3. Thongor of Lemuria (1966; revised/expanded as Thongor and the Dragon City (1970))
4. Thongor Against the Gods (1967)
5. Thongor in the City of Magicians (1968)
6. Thongor at the End of Time (1968)
7. Thongor Fights the Pirates of Tarakus (1970)

11 thoughts on “FORGOTTEN BOOKS #397: THE SWORD OF THONGOR By Robert M. Price

  1. Jerry House

    Carter was actually a pretty good writer, but he refused to abandon his fanboy sentimentalism. As such, I can only take him in small doses, but when I do I enjoy him. His editing of Ballantine’s Adult Fantasy series, coming on the coattails of the Tolkien boom, was an important and influential step in popularizing that genre. I met him once; he seemed friendly, smart, and — need I say it? — just a tad weird.

    1. george Post author

      Jerry, I’m like you: Lin Carter in small doses. When Lin Carter edited the BALLANTINE ADULT FANTASY series, he created a whole new audience.

      1. Jim Taylor

        Try the best of the Conan stories before you give up on them. “Tower of the Elephant ” is the only Howard story I know of that is included in a college textbook “Prentice Hall Anthology of Science Fiction & Fantasy”Fritz Lieber once wrote ” The best Conan stories are Howard’s best. “The People of the Black Circle”can be
        compared without straining to the melodramas of Marlowe. It has
        stirring language,strong motives,awesome sorcerers,brilliant magical
        devices,sympathetic hero-villains, & a Conan subdued enough to make the outcome interesting.” After that, there’s ” Beyond the Black River” ( which will surprise you and remind you more of James Fenimore Cooper than any other Sword & Sorcery story.) You must read “A Witch Shall Be Born”- a lesser Conan story but it contains the famous crucifixion scene which was the best writing of Howard’s career ! Other of the better Conan stories are “Rogues in the House”, “Queen of the Black Coast”, “Shadows of Zamboula” with its memorable cobra dance, “Shadows in the Moonlight’ with its wooded isle of iron statues that come to life when the moon shines, “The Scarlet Citadel” with battles, rival sorcerers & a descent into hell., “The Black Colossus” with its wizard raised from the dead, seeking to revive a vanished empire & it also has the strongest openings of any of the Conan stories ( which may have inspired the opening to “Raiders of the Lost Ark”). I must also add a “lesser” Conan story , “The God In The Bowl” because it gave me the worst nightmare of my life about a snake with a human head.

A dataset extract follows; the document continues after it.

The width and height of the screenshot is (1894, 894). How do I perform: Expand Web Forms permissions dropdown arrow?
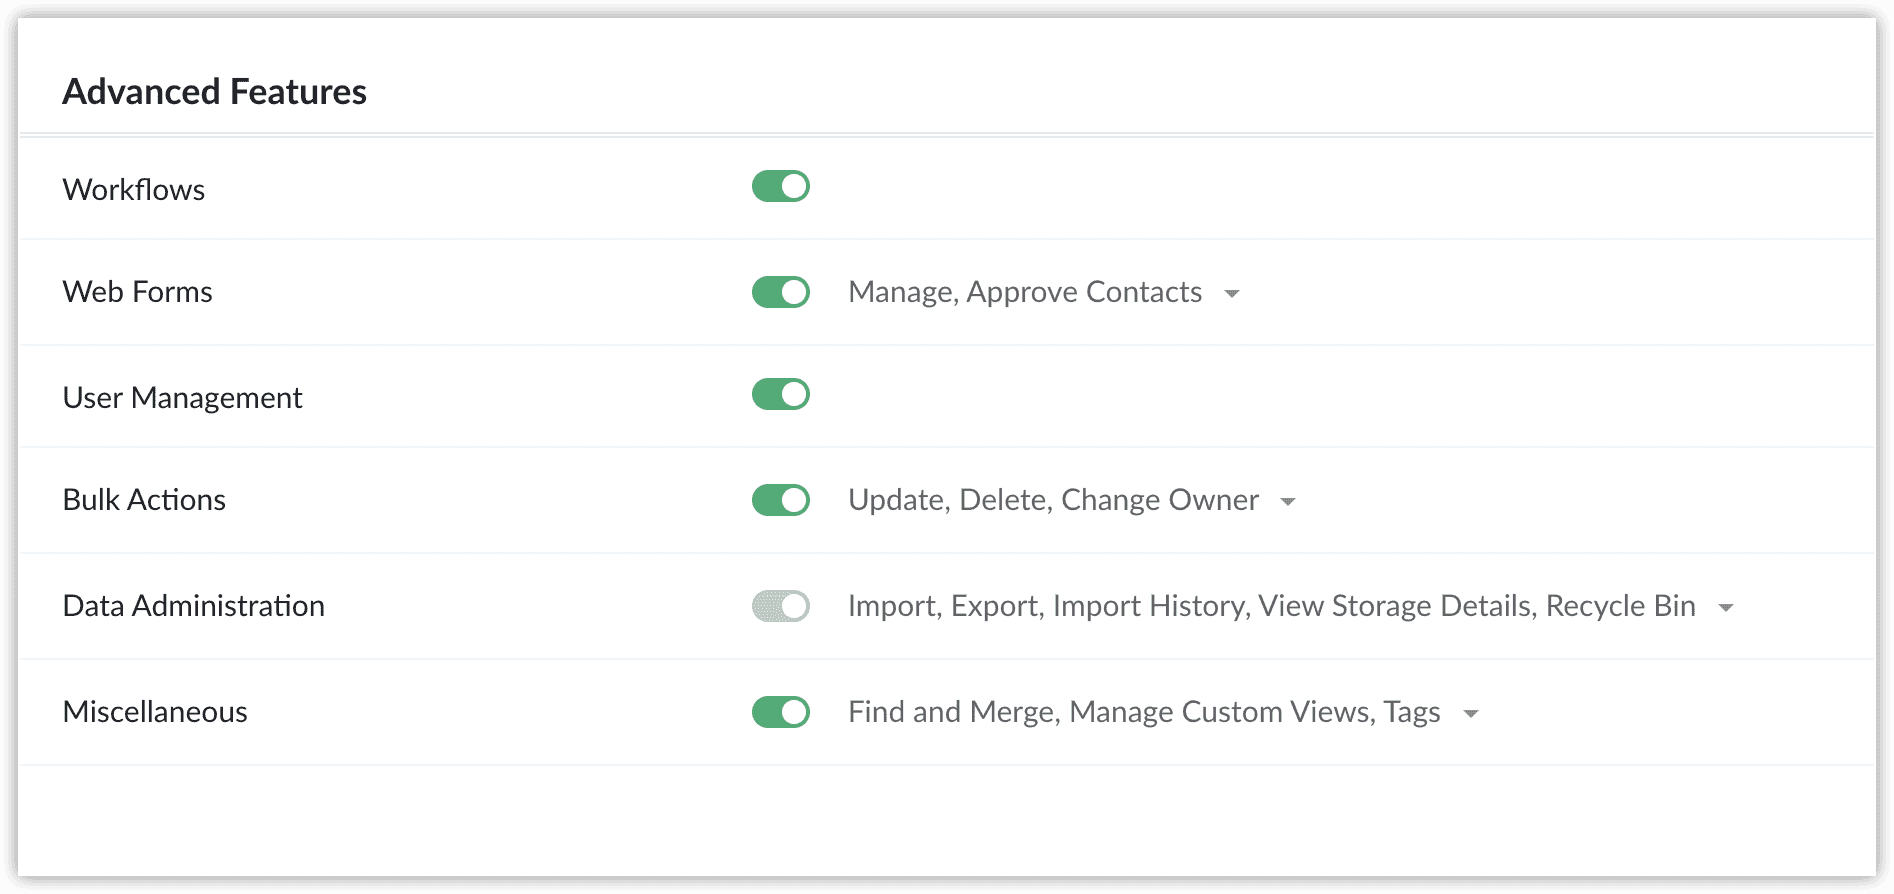click(x=1232, y=294)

      2. george Post author

        Jim, thank you for that eloquent enforcement of Robert E. Howard’s Conan stories. Even after all these years, I think they’re underrated.

  2. Carl V. Anderson

    The cover looks like the work of Vincent di Fate. Not sure if it is him or not, but I love his work.

    I agree with you and Jim, the Conan stories are very underrated and make for excellent reading. I’ll have to give this a try.